On Thursday, RCMP held a news conference to discuss the findings from the N.W.T committee. The goal of this research was to determine how RCMP handled 7 sexual assault cases. RCMP and N.W.T intend to restore public confidence in the police.
It was determined that, while officers generally showed victims respect, some of them misunderstood consent law and rape myths. A rape myth is a harmful or inaccurate belief about rape and sexual assault that negatively affects survivors and may even damage the whole case.
Some of the most common rape myths include a belief that promiscuous women can’t be raped. Another rape myth is the fact the belief that removal of a condom during sex without a person’s consent is not rape.
Consent should be clearly expressed and it shouldn’t involve any trickery or deceit.
The committee believes that some police officers need to learn more about this topic and attend a course on that.
Jesse Aubin, the force’s family violence coordinator, stated:
“We wouldn’t be hosting these committees, we wouldn’t be doing these reviews and asking advocates to come help us if we were always perfect. We’ve been able to improve our training.”

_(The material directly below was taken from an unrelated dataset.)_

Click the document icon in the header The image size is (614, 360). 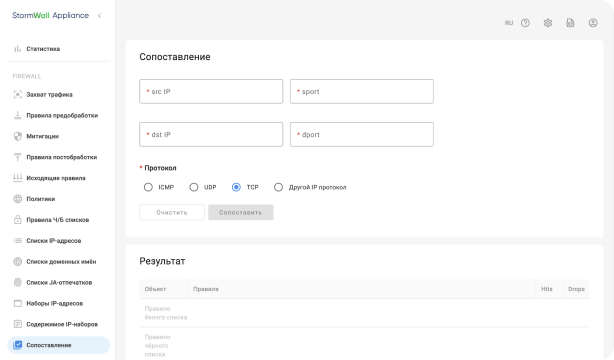click(570, 23)
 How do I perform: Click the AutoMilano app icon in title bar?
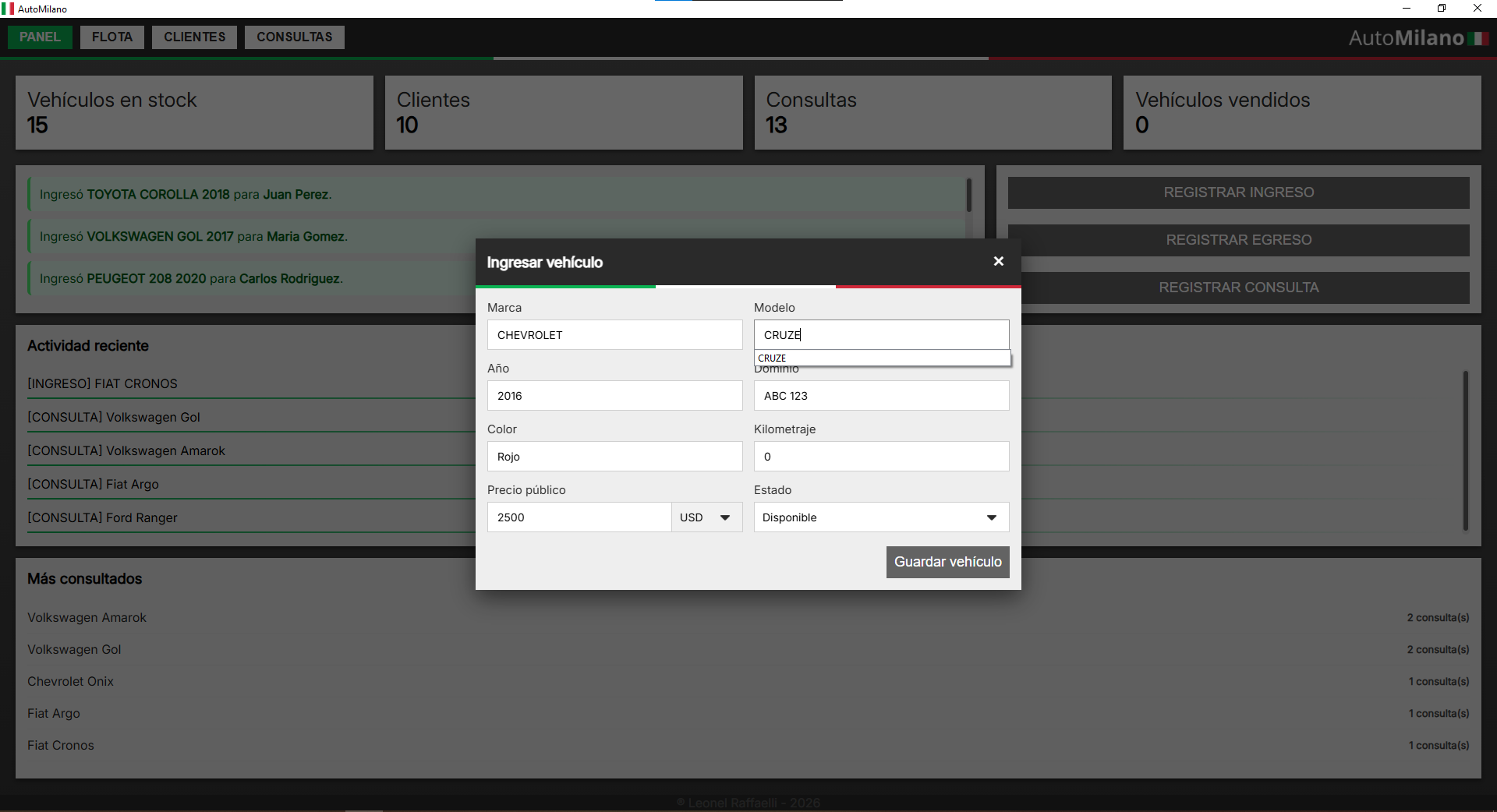pos(8,9)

CBC inquired about how RCMP screens out officers who display bias around sexual violence or were perpetrators in these crimes themselves.
“If I saw something that was negligent — grossly negligent —then the RCMP has ways to deal with that outside of the actual committee. It’s meant for us to improve, and so, if there are individual things that come up in a case, I take that feedback and the recommendations from the committee, and I directly contact the supervisor of that detachment to relay the information and those supervisors and speak with members.”